Recipe Rifle’s Christmas message

I would say it had been a joyous year, but it hasn’t. I mean, not especially. I would say that it has been an eventful year, but it hasn’t. I would say that it has been an annus horribilis, but it hasn’t been that either.

It’s just been one of those years that goes from one month to the next. I have spent it mostly wiping down an Ikea highchair, opening the door to the Ocado man and marvelling at that thing where you spend 20 minutes tidying the kitchen only for it to still look like a fucking bombsite.

And it’s been a year of TV suppers, eating off our knees in our 1.5 hour telly and dinner watching slot before our eyes glaze over and we can’t concentrate and we simply must, must, must go to bed before we fall down. I have slumped entirely out of the habit of cooking for more than two people. We spent months and thousands on a kitchen extension only for us to have 3 dinner parties in 7 months. But Kitty likes it.

What of Kitty?
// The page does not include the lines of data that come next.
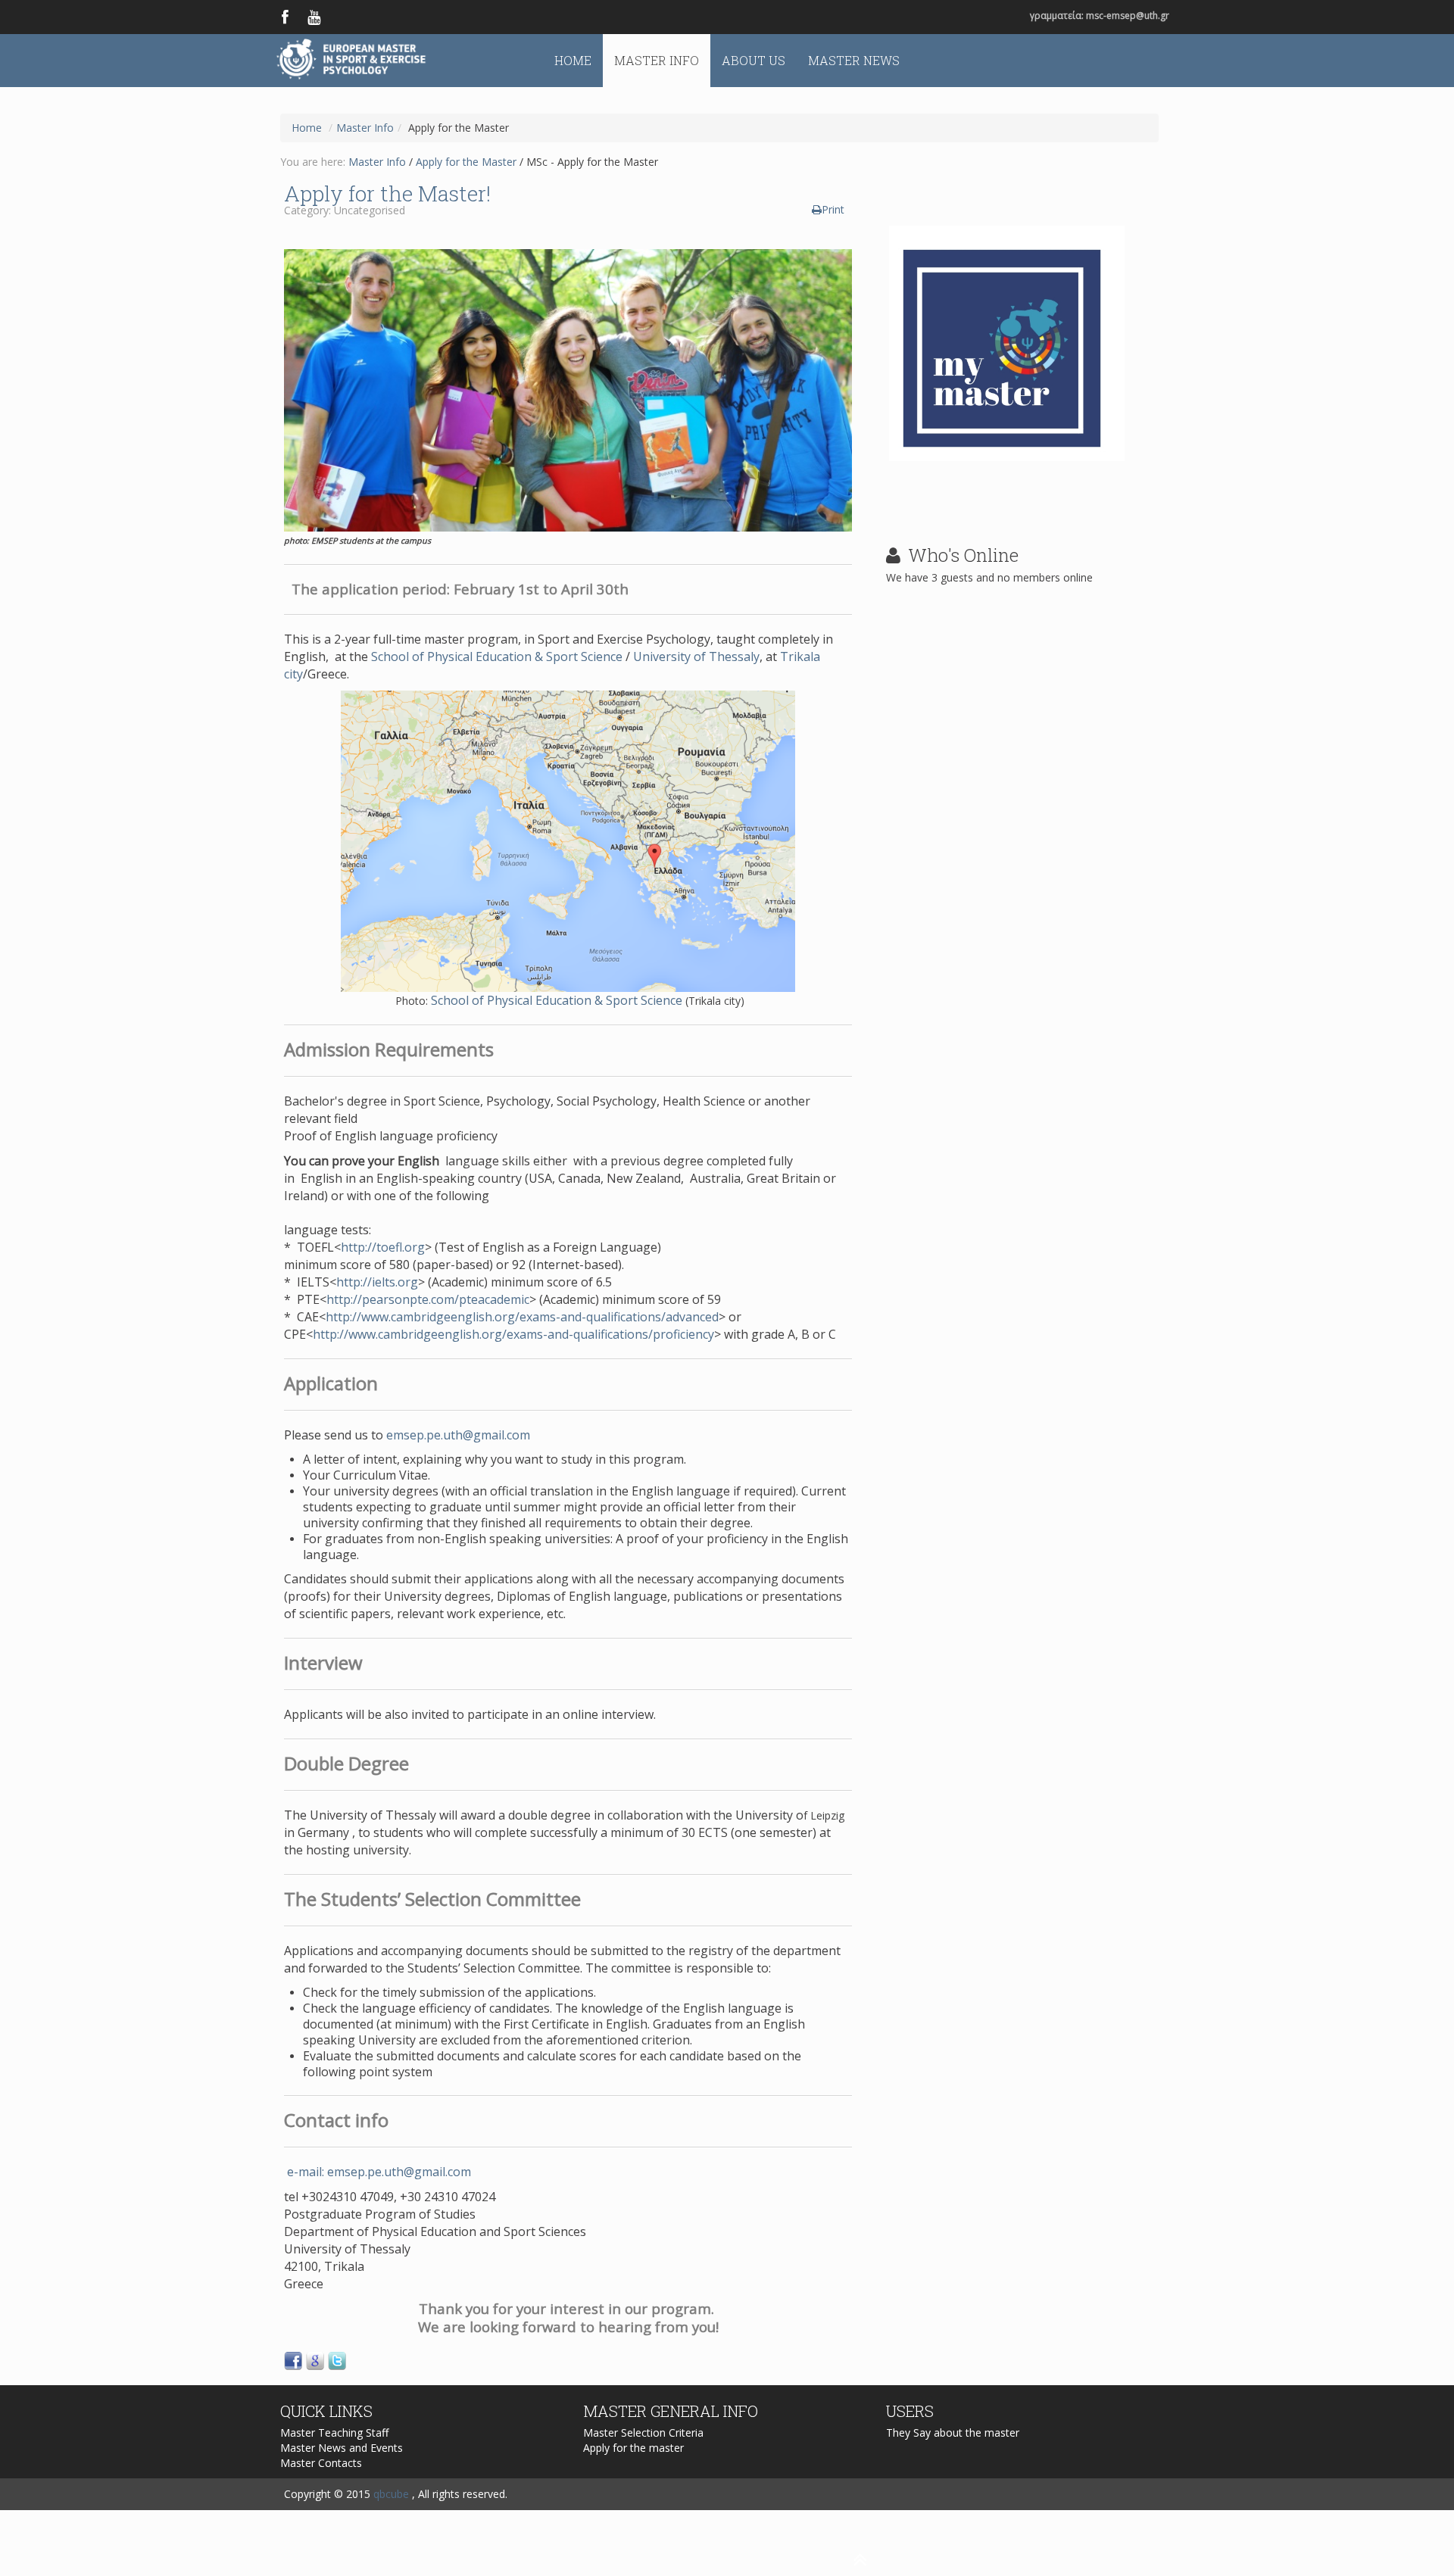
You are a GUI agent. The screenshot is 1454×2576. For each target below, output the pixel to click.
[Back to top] (447, 2554)
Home (572, 60)
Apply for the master (633, 2447)
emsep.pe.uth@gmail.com (458, 1435)
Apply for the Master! (387, 193)
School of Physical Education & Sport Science (496, 656)
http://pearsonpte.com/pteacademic (427, 1299)
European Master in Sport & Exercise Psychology (362, 60)
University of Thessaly (696, 656)
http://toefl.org (383, 1247)
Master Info (656, 60)
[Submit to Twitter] (337, 2360)
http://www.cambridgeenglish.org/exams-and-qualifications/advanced (522, 1316)
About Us (753, 60)
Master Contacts (321, 2463)
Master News (854, 60)
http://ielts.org (377, 1282)
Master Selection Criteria (643, 2432)
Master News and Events (341, 2447)
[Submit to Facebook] (293, 2360)
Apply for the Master (466, 161)
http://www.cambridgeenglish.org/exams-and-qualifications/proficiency (513, 1334)
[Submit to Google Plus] (315, 2360)
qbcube (391, 2494)
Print (833, 209)
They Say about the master (952, 2432)
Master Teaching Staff (334, 2432)
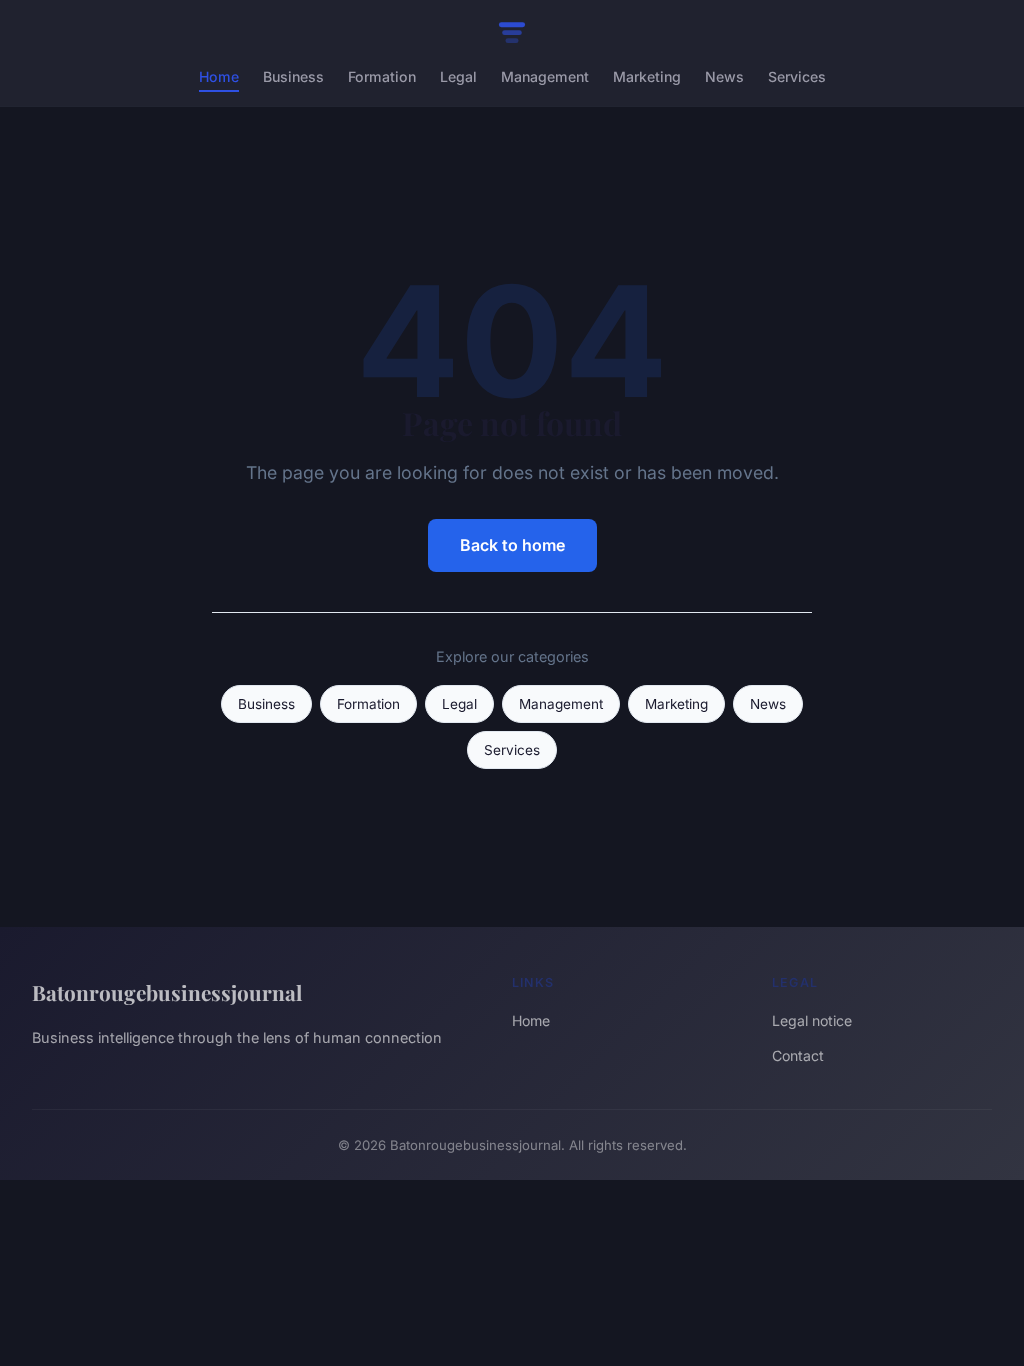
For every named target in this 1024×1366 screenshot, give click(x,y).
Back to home (512, 545)
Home (219, 76)
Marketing (647, 76)
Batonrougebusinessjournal (167, 992)
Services (797, 76)
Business (293, 76)
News (724, 76)
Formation (382, 76)
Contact (798, 1055)
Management (545, 76)
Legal (458, 76)
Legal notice (812, 1020)
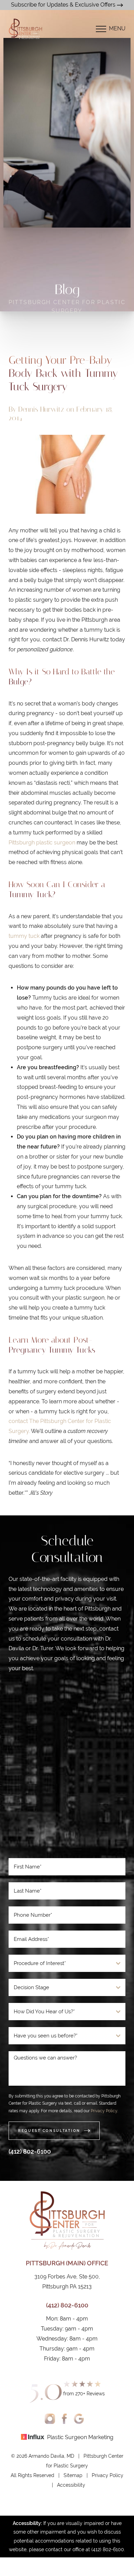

She is a child now, almost no longer a toddler – though still toddlerish to her destructive habits, lack of reason, lack of responsiveness to bribery but she is at least old enough to sit quietly on the sofa watching Peppa Pig for nine hours.

So Merry Christmas, then. See you in the New Year. I’ve got a bread and butter pudding to tell you about and also a chicken, pork and apricot raised pie – if it works out.